Before all of the REIT experts chime in about FFO, let me first say that mortgage REITs use a metric called core earnings as the best measure of performance. FFO, or funds from operations is used by most REITs because of the high level of depreciation inherent in any company that holds a lot of real estate assets. Since mREITs don't actually invest in real estate, core earnings is used as the appropriate metric, which takes into consideration amortization of premiums on the underlying mortgage holdings.
On a core earnings basis, not very many mREITs look reasonably priced even though they had dramatic price declines last year. On a price/core earnings basis, only Annaly Capital looks interesting.
The other metric commonly used for valuation of mREITs is price to book. On a price to book basis, however, quite a few mREITs look undervalued. As we can see from the table below, most mREITs are currently trading at a discount to book value, which is very compelling.

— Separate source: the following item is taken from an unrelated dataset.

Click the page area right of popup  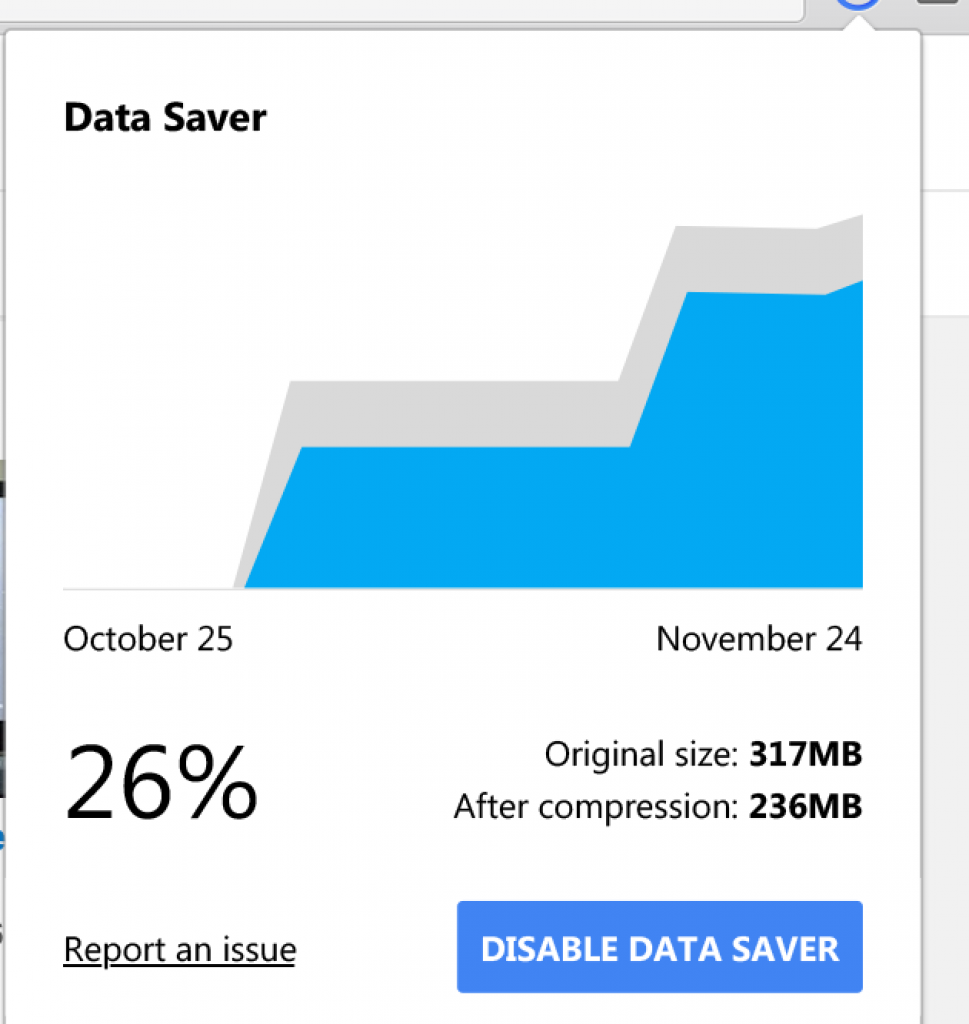click(x=945, y=500)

The ongoing ability for mREITs to continue to pay the high level of dividends expected of them is contingent on the spread they are generating between the interest earned from investments and the interest paid on financing. As this spread tightens, the ability of the mREIT to pay the same level of dividends is threatened unless leverage is increased. Conversely, a widening spread indicates that future dividend increases may be in store for shareholders. As we mentioned in December, Annaly's net interest margin had finally stopped contracting, and last week's news that net interest margin increased by 36 bps was a huge positive surprise.
mREITS within a portfolio
As we mentioned earlier in the article, we are long-term holders of mREITs and cannot say without knowing each investor's specific situation whether it is a good investment and what type of allocation an investor should have. For investors already invested in the space, we'd like to point out a recent Barrons article suggested that investors hold on to their mREITs as tapering intentions have become better defined and transparent, allowing for better management of exposure to Fed policy by mREITs.

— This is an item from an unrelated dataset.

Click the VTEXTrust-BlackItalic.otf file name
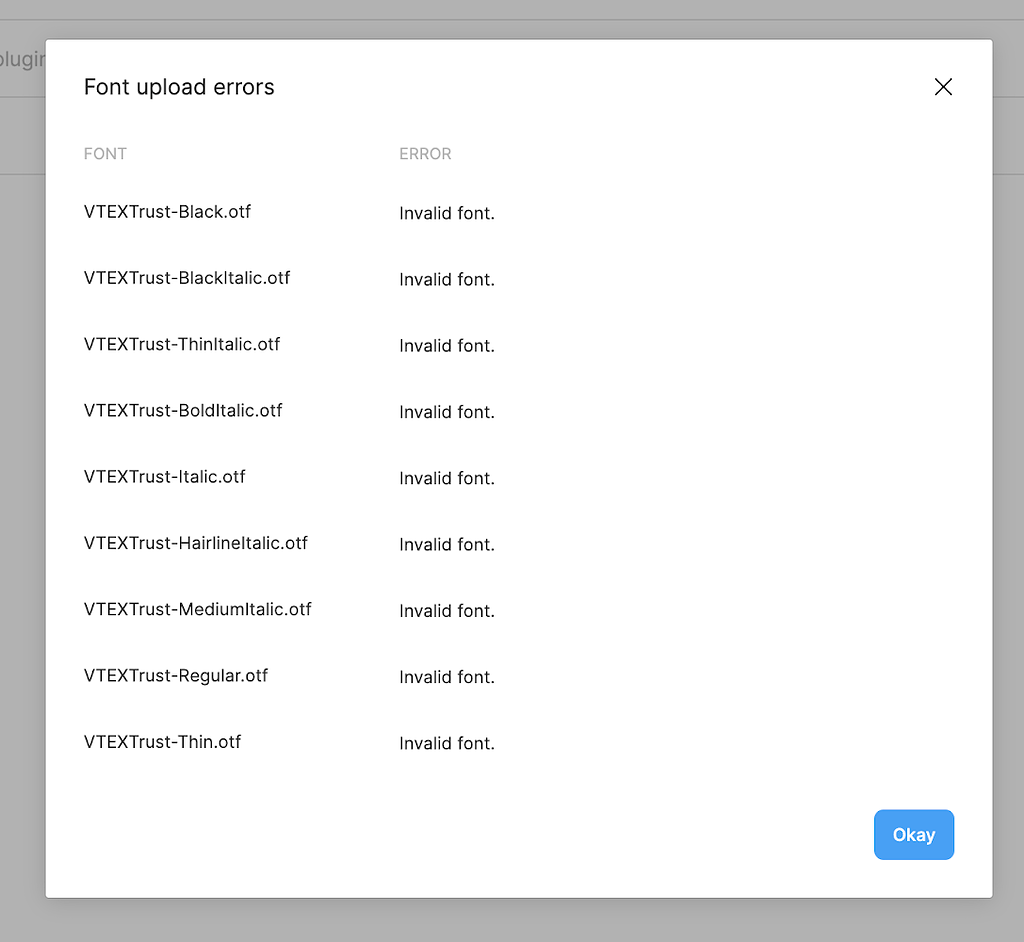1024x942 pixels. (x=187, y=278)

Within a portfolio, we would suggest categorizing mREITs along with high yield. Meaning, if mREITs are appropriate for you, you should only consider the percentage that has been allocated to high yield as a maximum, and a conservative approach would be to substitute only a portion of the high yield exposure with mREITs.
From a purely theoretical perspective, Hizmo and Van Nieuwerburgh conducted a study of the optimal portfolio including REITs and mREITs as part of the total allocation to the portfolio and determined that the optimal allocation to REITs was 20%, with 9% going to mREITs specifically.

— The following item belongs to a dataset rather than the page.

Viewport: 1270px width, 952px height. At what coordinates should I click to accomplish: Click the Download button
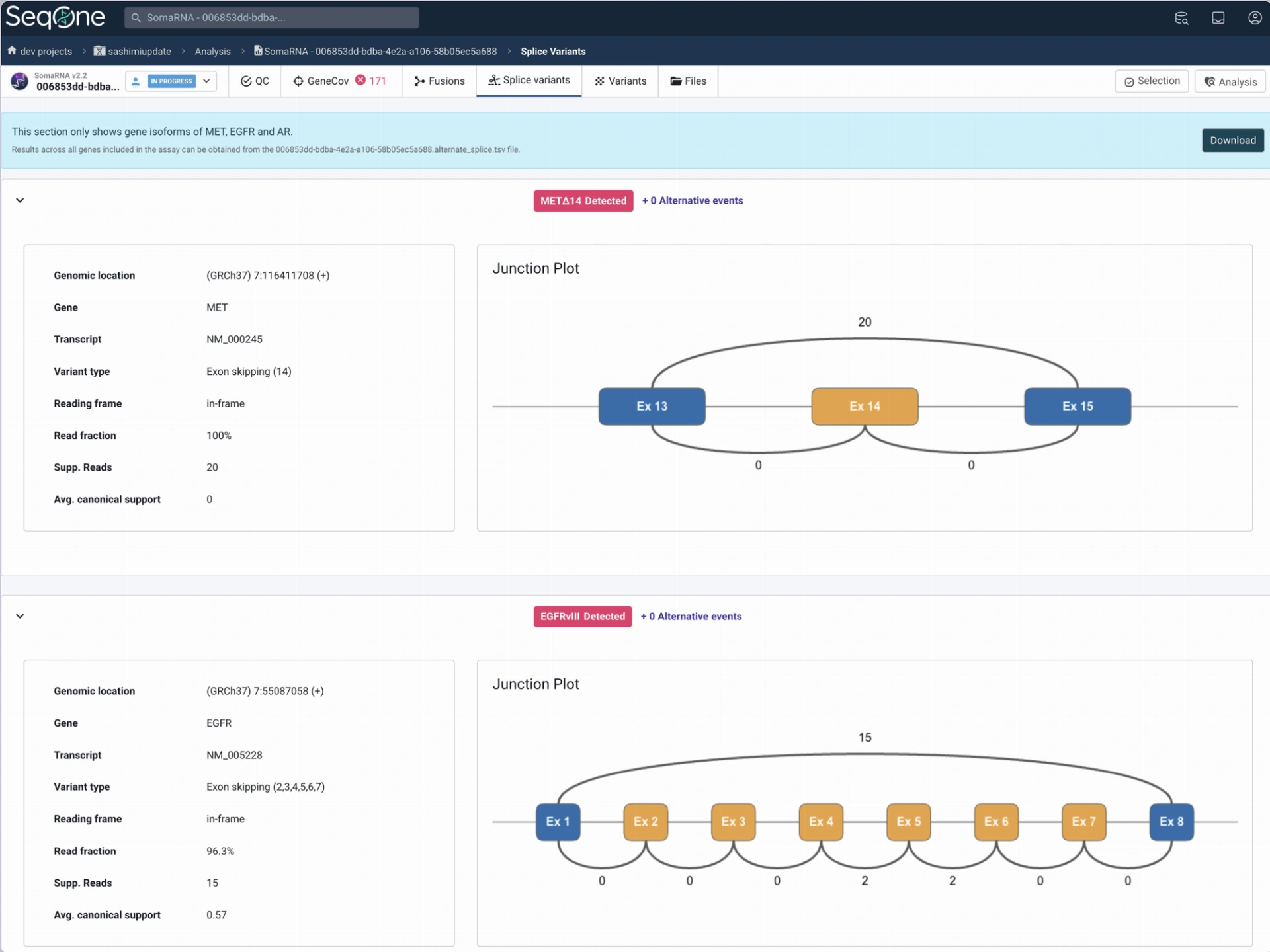pyautogui.click(x=1232, y=140)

This seems a bit high to us for an average investor but could be a good starting point and you can adjust your allocation up or down depending on individual circumstances and risk tolerances. The key is to diversify your portfolio and use mREITs as a piece of the overall pie.
Other REITs mentioned: Arlington Asset Management (NYSE:AI), Chimera Investment Corporation (NYSE:CIM), New York Mortgage Trust (NASDAQ:NYMT), Capstead Mortgage Corporation (NYSE:CMO), Resource Capital Corporation (NYSE:RSO), MFA Financial (NYSE:MFA), PennyMac Mortgage Investment Trust (NYSE:PMT), Two Harbors Investment Corp. (NYSE:TWO), Western Asset Mortgage Capital Corp. (NYSE:WMC), Invesco Mortgage Capital (NYSE:IVR), Anworth Mortgage Asset Corporation (NYSE:ANH), Hatteras Financial Corporation (NYSE:HTS), CYS Investments (NYSE:CYS), ARMOUR Residential REIT (NYSE:ARR).